Over a year ago. Hard to interpret signals, but here are some possible mistakes:
She invited me back to her apartment, alone, to watch TV, and I did not make a move on her. My friends told me later than when they advised me to behave myself, they just meant don't force her, they did not mean don't try to make a move on her.
When we were out on a cold night and I had a jacket (donated to me by my friend who froze his *** off in hopes I'd put it on her), I offered it to her many times, but she insisted she knew a trick to stay warm: she crossed her arms and flexed and shivered and insisted that worked. My friends told me I should have just put in on her and not taken no for an answer.
I let her talk about her Ex for a long time, though she did kiss me later. I later learned she went back to him, and that he was not as bad as she said he was. I feel bad about having gotten involved now, but she had told quite a story about him.
I told her I'm a virgin.
When I took her to dinner, I ordered pizza for us both, forgetting that earlier she had mentioned she loves salads, though I doubt that matters as much.
Oh, and our sexual interests were not the same, so it would have failed anyway.

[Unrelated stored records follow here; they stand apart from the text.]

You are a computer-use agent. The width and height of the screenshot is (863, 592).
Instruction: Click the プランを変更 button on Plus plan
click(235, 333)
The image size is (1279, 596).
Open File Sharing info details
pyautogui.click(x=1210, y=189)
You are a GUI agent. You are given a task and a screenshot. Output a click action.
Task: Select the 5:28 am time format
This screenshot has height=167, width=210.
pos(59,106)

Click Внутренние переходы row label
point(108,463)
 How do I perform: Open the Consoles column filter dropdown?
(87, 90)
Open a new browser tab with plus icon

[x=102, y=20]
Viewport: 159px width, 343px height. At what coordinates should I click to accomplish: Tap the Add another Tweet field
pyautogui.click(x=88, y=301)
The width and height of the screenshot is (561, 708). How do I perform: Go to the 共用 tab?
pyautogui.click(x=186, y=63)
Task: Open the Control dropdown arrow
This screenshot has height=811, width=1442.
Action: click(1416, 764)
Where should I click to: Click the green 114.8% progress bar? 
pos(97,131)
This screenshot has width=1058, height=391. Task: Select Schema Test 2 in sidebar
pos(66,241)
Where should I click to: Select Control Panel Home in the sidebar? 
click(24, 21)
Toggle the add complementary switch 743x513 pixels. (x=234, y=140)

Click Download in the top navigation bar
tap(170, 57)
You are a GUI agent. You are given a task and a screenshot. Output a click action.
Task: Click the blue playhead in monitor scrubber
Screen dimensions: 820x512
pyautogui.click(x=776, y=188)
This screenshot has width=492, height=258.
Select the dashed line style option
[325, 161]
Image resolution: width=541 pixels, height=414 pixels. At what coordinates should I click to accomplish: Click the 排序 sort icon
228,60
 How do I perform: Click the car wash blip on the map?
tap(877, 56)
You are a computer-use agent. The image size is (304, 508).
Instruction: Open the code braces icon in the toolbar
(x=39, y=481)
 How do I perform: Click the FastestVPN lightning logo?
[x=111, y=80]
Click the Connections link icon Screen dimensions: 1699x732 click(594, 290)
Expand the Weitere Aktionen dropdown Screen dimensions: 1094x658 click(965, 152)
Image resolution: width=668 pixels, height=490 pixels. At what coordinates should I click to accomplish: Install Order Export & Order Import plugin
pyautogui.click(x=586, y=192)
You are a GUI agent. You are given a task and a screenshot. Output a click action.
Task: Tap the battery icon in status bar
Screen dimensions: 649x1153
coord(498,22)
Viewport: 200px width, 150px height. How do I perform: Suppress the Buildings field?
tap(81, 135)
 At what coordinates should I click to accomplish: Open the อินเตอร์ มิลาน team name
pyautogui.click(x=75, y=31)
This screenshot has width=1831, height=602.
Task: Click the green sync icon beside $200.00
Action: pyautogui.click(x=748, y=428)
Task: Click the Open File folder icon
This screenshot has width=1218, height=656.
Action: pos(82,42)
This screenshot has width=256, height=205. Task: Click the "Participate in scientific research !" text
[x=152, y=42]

I'd have to go into a lot of detail to possibly give you enough info to make an informed judgement on. Not sure I want to put all that out there, since I don't know who is reading.

shouldn't have told her you're a virgin - she might have thought 'OK what's wrong with this guy if he's never had a woman before?' and backed off.

Next time just lie and say you broke up with your last girlfriend a while ago and you've been waiting for somebody special.[/quote:3v3a1wo7]

If I was only interested in sex, or short-term thing, I wouldn't tell her I'm a virgin. In fact, the first girl I slept with didn't know I was a virgin. She just assumed I had done it... On the other hand, it's kinda cute and romantic to be involved with someone who is a virgin and still looking for the special one. Some women might like it.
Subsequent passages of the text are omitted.